Because digital writing often moves beyond the text itself, students need to pay attention to where the writing and the visual aspects of their work intersect. As they write and revise their stories, they must consider what images might effectively parallel the text, an awareness that invariably alters their pieces. While commenting on early drafts of digital stories, I often need to remind students that after the writing process, they will need to find photos to enhance their writing. Sometimes, this requirement forces students to reconsider the content of earlier drafts, but it also eases them into a metacognitive process in which they consider the tone of their work. As a result, I hear students converse about how well a particular photo effectively symbolizes an abstract idea, or I might overhear a debate about the appropriateness of background music. The additional “layers” that digital writing supports provide rich writing experiences that encourage higher-order thinking.

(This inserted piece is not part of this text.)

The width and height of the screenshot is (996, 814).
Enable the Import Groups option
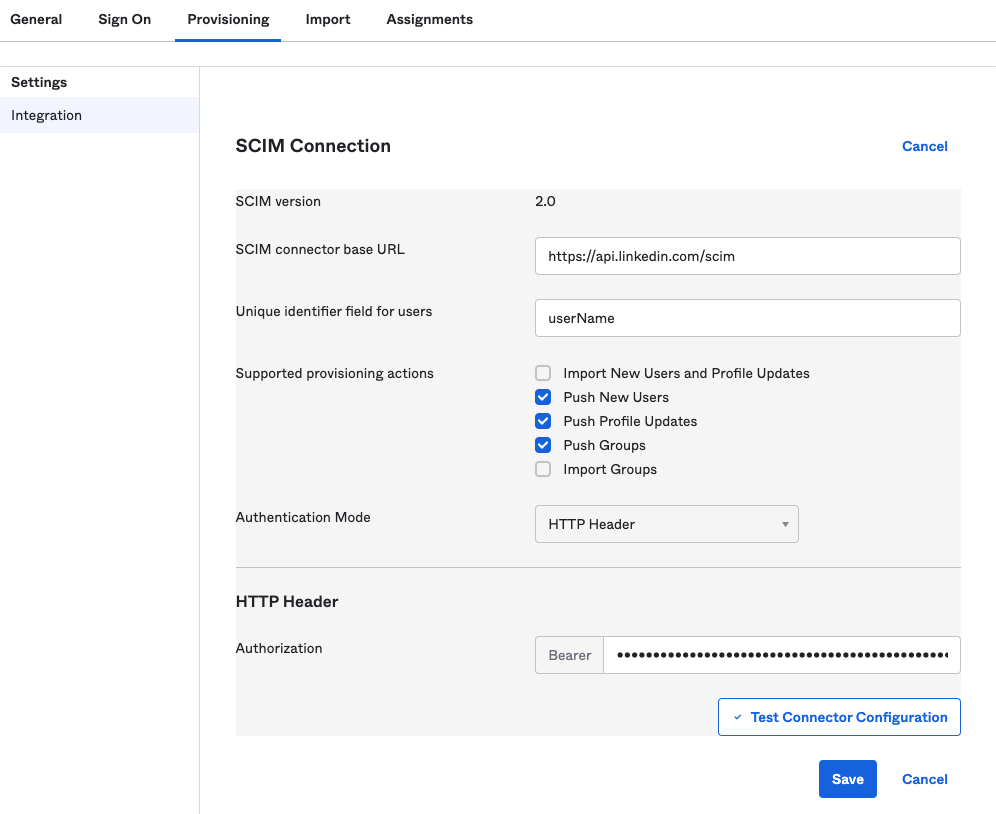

In a literature unit focused on recognizing, analyzing, and articulating tone in poetry, my students utilized VoiceThread to share their understanding. VoiceThread is an online application that invites multiple users to comment and join in conversation around images, video or other media. In our case, students selected poems and recorded themselves reading the poems on VoiceThread. They then uploaded images that they felt reflected the tones of the various poets. Combined with written explanations that defended their image choices, this visual connection required more of them than simple written analyses. Students were asked to move beyond the printed page and present their interpretations in multiple dimensions (or layers), and as a result, they spent more time in close reading, leading to greater understanding of the texts.

VoiceThread, in fact, demonstrates all three of the characteristics of a digital learning community. In addition to supporting text in multiple layers, it invites readers to add their own comments, which supports understanding and expression as a collaborative pursuit. And, because VoiceThreads are shared with a wide audience on the Web, students are genuinely engaged in their work.

* * * *

Like any English teacher, I still ask my students to think critically and communicate effectively. I haven’t abandoned traditional writing processes, but I haven’t stayed rooted in them, either. To do so would ignore the digital world in which my students already live and operate, a world that requires a new set of skills to compose and share. Inviting my students to a collaborative digital learning community means engaging them in relevant composition processes for which they have authentic audiences. After seeing what my students have produced in the past few years, I could never go back to teaching writing as I did as a first-year teacher. Now, more of my students leave my classroom like Shawn did: as writers, digital storytellers, researchers, and filmmakers who see writing as a rewarding and purposeful pursuit.